This memory came to mind when reading at Philly.com of a clash involving roofers in the western suburbs of Philadelphia. It seems that the Amish have an unfair advantage when bidding for roofing jobs against non-Amish contractors. The latter must factor in the costs of social security and workers compensation when bidding for work - and as comp practitioners know, the cost of comp for roofers is, well, through the roof. Under federal law, the Amish are exempt from social security; their religion rejects any form of insurance other than Divine. Under Pennsylvania law, they may opt out of workers compensation as well (though some Amish contractors do not). When you factor the costs of these coverages into the work, it's no surprise that Amish bids are routinely 30% or more lower than non-exempt contractors.
In the good times (remember those?), these differences did not matter much, as there was plenty of work for everyone. Today, however, there is a hard-scrabble search for work. Non-Amish contractors complain that the Amish have an unfair competitive advantage.
Lifestyles of the Not-So-Rich and Famous
The Amish also have a lifestyle advantage. They reject many aspects of modern culture. Many, though not all, refuse to operate machinery. Most do not use electricity. They do not have to worry about flat screened TVs, cable, iPods, iPads, cell phones, etc. They cling to a simple lifestyle that explicitly turns its back on what most people think is essential and necessary.
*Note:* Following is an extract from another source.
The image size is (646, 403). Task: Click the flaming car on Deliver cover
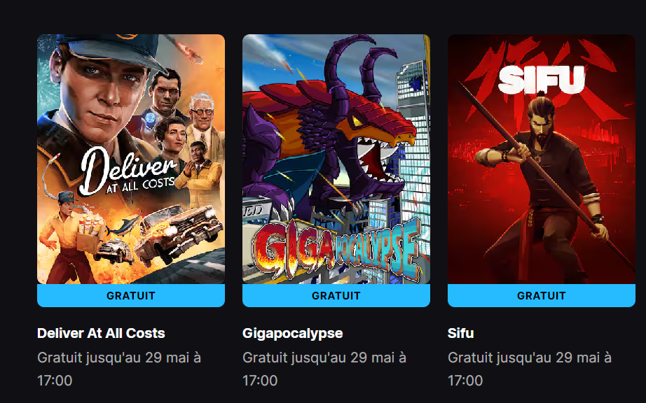[178, 234]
This brings to mind one more image during my brief encounter with the Amish in Ohio. As I was entering the rest stop, an Amish family was exiting. The father, with his wife a few steps behind, led his six children (their families tend to be large). One of the daughters held the hand of the youngest, a sweet blond 4 year old, who was blind. Bringing up the rear came another daughter, about 16, in a long, plain cotton dress that covered her from neck to ankles, over which she wore big, clunky work boots, laced half way up. Her gaze was indefinite, as if she were oblivious to the prosaic surroundings. She was strikingly beautiful.
I could not help but wonder whether she would remain with the culture that nurtured her, or whether she would yield as most of us do to the temptations of the beckoning world, a world full of greed and gadgets, where insurance is an absolutely necessity ...and by no means divine.